Returning ACF custom field from publish_post

Your action is triggered in wp_transition_post_status() which gets called by wp_insert_post() before the action save_post is triggered. save_post is the typical action to handle custom fields. ACF also works on this.

Basically you have to wait until ACF is done with its stuff, means you’ll have to hook to save_post with a priority > 10 or better use wp_insert_post which runs right after save_post.

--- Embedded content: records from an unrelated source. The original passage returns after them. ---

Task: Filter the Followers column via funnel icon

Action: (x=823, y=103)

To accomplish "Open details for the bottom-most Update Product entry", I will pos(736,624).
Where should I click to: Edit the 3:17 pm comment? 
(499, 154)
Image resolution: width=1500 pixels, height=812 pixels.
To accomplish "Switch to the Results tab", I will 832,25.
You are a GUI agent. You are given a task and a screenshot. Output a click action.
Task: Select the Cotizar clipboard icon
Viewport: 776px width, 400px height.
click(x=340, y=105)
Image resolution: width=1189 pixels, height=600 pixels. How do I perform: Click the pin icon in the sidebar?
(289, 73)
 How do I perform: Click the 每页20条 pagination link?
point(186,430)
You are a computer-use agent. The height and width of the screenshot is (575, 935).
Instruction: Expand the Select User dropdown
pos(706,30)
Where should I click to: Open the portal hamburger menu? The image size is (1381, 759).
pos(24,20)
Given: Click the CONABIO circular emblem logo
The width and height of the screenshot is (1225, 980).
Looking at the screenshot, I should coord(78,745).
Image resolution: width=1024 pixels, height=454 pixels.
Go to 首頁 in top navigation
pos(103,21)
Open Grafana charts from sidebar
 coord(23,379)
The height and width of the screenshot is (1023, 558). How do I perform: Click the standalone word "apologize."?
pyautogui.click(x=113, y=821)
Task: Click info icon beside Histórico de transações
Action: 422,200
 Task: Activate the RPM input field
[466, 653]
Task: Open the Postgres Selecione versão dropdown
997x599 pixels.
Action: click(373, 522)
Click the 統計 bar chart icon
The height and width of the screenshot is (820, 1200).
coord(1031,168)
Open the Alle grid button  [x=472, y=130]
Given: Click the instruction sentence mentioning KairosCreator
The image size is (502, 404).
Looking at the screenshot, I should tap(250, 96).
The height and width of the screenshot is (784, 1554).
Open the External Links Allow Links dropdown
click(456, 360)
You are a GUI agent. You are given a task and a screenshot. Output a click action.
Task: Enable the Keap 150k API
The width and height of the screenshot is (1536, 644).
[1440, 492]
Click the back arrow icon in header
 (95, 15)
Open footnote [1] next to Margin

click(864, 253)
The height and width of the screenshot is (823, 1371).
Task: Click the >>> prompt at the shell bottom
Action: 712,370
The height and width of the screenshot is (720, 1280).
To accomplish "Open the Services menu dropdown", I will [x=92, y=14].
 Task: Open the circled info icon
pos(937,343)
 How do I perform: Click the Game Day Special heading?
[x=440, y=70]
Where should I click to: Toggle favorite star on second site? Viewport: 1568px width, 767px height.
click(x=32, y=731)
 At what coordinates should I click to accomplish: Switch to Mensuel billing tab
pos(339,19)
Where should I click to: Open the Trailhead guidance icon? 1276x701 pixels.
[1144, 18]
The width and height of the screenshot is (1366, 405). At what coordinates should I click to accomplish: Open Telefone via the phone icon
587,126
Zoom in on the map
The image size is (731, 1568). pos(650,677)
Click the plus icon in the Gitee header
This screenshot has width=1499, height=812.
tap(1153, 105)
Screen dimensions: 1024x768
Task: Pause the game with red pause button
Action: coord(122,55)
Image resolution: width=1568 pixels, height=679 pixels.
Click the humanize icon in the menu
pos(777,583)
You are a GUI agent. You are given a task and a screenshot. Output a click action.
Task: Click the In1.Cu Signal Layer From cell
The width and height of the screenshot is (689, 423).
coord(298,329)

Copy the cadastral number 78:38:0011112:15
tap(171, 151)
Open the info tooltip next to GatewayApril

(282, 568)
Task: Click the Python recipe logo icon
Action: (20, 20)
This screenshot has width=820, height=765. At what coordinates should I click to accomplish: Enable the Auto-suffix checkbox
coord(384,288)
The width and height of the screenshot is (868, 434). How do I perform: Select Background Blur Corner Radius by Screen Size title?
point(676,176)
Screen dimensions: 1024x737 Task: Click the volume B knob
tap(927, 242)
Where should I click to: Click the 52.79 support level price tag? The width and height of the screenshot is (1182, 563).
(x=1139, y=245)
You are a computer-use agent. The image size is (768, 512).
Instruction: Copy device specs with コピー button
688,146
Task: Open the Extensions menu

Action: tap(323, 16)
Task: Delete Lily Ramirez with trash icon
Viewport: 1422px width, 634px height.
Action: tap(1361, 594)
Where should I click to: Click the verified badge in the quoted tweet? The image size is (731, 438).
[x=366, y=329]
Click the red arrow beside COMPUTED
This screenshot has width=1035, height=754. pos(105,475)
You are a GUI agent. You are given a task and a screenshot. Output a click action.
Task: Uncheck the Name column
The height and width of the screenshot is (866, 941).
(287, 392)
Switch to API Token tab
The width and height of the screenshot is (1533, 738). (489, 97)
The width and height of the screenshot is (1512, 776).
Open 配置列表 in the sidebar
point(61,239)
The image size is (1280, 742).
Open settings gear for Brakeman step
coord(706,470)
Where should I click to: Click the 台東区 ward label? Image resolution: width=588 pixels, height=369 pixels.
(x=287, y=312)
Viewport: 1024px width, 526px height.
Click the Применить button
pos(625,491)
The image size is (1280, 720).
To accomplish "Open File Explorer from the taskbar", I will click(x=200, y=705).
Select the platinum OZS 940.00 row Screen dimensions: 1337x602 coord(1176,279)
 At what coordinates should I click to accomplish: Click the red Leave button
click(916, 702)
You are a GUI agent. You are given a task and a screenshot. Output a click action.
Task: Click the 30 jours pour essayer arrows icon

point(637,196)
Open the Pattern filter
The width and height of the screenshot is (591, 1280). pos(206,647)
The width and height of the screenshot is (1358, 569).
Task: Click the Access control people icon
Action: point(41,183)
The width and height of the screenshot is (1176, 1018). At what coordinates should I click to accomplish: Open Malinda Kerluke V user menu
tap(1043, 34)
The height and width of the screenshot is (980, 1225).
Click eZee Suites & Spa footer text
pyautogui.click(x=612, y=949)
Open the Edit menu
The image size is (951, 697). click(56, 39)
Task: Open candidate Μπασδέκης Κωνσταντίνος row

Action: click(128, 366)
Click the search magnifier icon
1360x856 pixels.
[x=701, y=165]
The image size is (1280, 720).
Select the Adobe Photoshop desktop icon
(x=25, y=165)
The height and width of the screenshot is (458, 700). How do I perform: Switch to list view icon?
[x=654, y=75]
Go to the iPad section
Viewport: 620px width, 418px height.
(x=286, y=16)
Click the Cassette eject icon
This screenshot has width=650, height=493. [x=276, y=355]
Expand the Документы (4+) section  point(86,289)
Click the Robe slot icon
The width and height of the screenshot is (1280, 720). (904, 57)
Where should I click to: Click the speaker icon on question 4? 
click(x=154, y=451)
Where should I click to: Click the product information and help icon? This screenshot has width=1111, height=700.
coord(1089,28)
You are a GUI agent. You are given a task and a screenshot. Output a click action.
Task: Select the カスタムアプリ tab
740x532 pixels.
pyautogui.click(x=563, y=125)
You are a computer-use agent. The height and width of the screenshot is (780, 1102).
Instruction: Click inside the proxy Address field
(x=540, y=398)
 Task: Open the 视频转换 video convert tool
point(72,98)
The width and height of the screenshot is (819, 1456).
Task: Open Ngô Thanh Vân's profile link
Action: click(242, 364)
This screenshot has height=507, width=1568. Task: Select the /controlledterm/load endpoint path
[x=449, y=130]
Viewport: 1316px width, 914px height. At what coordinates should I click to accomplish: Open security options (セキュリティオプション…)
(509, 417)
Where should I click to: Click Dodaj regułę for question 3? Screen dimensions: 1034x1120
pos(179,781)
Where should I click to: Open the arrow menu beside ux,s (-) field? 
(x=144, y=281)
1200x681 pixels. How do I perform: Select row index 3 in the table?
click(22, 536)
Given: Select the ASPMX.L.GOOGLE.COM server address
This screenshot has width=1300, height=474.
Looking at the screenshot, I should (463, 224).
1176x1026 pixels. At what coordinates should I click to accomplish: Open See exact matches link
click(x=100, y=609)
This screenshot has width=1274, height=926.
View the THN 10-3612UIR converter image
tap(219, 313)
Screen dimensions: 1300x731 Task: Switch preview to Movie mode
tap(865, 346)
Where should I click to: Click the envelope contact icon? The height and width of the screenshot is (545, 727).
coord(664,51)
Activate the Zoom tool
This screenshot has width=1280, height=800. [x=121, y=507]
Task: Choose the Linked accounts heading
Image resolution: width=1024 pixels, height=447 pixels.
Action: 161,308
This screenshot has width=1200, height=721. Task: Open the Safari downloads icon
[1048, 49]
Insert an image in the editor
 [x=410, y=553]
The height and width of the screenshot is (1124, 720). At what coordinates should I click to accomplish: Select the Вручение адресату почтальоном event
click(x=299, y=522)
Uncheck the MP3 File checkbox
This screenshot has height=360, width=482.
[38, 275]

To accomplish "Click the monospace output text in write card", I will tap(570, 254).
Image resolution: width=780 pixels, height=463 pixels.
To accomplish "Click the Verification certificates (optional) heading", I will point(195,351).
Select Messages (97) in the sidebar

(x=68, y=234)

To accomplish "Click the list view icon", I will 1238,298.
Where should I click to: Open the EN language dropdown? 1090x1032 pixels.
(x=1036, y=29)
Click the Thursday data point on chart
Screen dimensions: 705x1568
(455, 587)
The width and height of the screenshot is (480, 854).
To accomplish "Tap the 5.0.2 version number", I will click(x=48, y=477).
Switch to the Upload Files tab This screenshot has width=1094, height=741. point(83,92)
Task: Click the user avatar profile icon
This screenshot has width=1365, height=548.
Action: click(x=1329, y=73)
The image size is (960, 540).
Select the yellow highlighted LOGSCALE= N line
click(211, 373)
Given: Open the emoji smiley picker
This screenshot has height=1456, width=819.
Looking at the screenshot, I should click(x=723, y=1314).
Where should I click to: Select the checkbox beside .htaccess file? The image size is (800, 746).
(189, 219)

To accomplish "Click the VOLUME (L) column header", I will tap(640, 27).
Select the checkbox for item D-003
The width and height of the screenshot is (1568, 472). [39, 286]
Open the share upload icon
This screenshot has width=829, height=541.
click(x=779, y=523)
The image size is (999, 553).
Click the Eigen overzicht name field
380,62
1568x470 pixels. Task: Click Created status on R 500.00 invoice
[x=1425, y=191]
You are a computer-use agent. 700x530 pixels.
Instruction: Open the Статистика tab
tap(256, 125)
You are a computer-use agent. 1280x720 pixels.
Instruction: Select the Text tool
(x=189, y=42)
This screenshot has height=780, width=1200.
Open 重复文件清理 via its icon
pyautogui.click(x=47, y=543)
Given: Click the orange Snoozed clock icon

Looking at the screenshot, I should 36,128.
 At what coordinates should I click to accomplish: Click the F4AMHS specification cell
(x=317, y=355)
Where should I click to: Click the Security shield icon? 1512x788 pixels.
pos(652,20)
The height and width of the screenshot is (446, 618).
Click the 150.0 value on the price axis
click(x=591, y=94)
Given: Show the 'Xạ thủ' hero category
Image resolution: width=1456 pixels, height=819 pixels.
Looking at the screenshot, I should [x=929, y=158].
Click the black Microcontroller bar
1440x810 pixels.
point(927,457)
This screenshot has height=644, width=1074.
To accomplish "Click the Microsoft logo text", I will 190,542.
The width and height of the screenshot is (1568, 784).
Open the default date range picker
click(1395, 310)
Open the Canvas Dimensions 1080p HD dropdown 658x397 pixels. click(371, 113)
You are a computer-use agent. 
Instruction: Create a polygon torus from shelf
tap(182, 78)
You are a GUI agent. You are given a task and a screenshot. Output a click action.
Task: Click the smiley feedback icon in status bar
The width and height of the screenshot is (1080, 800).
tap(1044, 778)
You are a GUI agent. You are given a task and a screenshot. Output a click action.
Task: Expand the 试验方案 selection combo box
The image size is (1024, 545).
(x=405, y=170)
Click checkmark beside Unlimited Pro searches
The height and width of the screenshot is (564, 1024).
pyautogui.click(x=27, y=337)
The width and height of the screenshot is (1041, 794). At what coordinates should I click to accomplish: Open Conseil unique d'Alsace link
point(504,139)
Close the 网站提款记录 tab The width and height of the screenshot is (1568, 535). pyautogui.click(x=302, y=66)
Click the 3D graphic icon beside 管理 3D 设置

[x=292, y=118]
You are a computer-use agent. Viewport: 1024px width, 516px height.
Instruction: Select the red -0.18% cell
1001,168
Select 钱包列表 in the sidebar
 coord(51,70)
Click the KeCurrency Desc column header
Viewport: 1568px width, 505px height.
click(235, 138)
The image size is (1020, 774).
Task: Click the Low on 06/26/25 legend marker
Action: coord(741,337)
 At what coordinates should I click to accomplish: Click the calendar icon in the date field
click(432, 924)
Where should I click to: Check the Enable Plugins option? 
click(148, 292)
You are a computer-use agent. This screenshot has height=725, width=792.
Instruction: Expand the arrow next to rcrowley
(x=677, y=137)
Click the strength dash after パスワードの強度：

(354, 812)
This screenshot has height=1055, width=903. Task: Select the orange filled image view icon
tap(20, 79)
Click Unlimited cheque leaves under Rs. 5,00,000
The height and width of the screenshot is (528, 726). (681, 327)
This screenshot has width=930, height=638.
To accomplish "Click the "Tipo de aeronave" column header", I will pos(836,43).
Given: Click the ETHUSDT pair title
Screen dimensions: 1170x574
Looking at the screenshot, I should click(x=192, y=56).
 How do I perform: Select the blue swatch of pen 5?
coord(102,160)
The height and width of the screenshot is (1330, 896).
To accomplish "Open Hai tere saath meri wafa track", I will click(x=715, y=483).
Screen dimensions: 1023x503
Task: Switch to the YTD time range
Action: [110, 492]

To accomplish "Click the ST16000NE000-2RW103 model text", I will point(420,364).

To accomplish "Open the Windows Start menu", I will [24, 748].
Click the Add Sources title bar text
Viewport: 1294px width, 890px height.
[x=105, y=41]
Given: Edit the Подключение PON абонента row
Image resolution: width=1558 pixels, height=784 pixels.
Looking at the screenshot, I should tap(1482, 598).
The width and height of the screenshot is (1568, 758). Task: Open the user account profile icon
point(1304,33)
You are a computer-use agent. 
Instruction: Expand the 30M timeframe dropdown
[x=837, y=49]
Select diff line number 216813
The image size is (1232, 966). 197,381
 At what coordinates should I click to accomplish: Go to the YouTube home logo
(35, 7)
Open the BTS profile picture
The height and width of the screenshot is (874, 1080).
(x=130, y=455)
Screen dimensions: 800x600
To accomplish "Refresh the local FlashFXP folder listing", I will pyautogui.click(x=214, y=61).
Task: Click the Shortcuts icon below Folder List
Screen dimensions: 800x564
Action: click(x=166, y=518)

To track the post status transition, you can use a simple »log« like this:

<?php

namespace WPSE199070;

class PublishedTransitionLog {

    /**
     * @type array
     */
    private $status_log = [];

    /**
     * logs a published post id 
     * 
     * @wp-hook publish_profile
     *
     * @param int $post_id
     */
    public function published_post( $post_id ) {

        $blog_id = get_current_blog_id();
        if ( ! isset( $this->status_log[ $blog_id ] ) )
            $this->status_log[ $blog_id ] = [];

        if ( in_array( $post_id, $this->status_log[ $blog_id ] ) )
            return;

        $this->status_log[ $blog_id ][] = $post_id;
    }

    /**
     * @param int $post_id
     * @return bool
     */
    public function post_published( $post_id ) {

        $blog_id = get_current_blog_id();
        if ( ! isset( $this->status_log[ $blog_id ] ) )
            return FALSE;

        return in_array( $post_id, $this->status_log[ $blog_id ] );
    }
}

class PublishPostHandler {

    /**
     * @type PublishedTransitionLog
     */
    private $log;

    public function __construct( PublishedTransitionLog $log ) {

        $this->log = $log;
    }

    /**
     * @param int $post_id
     * @param \WP_Post $post 
     * @param bool $updated
     */
    public function update( $post_id, \WP_Post $post, $updated ) {

        if ( ! $this->log->post_published( $post_id ) )
            return;

        // do your stuff here
    }
}

$transition_log = new PublishedTransitionLog;
$handler        = new PublisPostHandler( $transition_log );

add_action( 'publish_profile', array( $transition_log, 'published_post' ) );
add_action( 'wp_insert_post', array( $handler, 'update', 10, 3 ) );

Let me explain this. The first class, PublishedTransitionLog listens to the action publish_profile and stores each published post for each blog internally. It also provides a method to check if a post was published before.

The second class should provide your logic and depends on the first class. If the post was not published it does just nothing.

This way you can listen independently to tow different hooks.